Das zusätzliche „E“ in den Autokennzeichen der E-Autos führte dazu, dass den Mitarbeitern des Ordnungsamtes die über die App gebuchten Parkscheine nicht angezeigt wurden.

So sollen die Autos im System des Ordnungsamtes trotz gebuchter Parkscheine nicht erschienen sein. Erforderlich wäre hierfür, dass die Kontrolleure ein separates Programm öffnen. Mit diesem System sind jedoch nicht alle Mitarbeiter des Ordnungsamtes vertraut.

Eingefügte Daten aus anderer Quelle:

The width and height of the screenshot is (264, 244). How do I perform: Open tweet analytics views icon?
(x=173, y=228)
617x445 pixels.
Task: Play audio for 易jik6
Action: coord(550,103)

Die Polizei hingegen teilte mit, dass das „E“ nur ein Zusatz, aber kein Bestandteil des Kennzeichens von den Elektroautos sei. Daher müsste die eindeutige Zuordnung auch ohne den Buchstaben am Ende funktionieren. Sie versprach jedoch auch, dass die Vielzahl der Beschwerden von Betroffenen E-Autofahrer die Erfassung des Zusatzes ‚E‘ in Zukunft jedoch möglich gemacht wird.

Was können E-Autofahrer tun?

In der Regel genügt es, wenn die Nutzer gegen die erlassene Verwarnungsgeldbescheide den Anhörungsbogen ausfüllen. Eine weitere Möglichkeit wäre es, die Zahlung zu verweigern. Bei dieser Variante wird es oft zu einem Bußgeldverfahren kommen, welches dann den Einspruch ermöglicht. Dann entstehen stets zusätzlich Gebühren und Auslagen, die auf das ursprüngliche Verwarnungsgeld aufgeschlagen werden (mindestens 28,50 Euro).

Wie die Erfahrung bisher zeigte, wurden die Verfahren bei Ausfüllen des Anhörungsbogens in der Konsequenz regelmäßig eingestellt.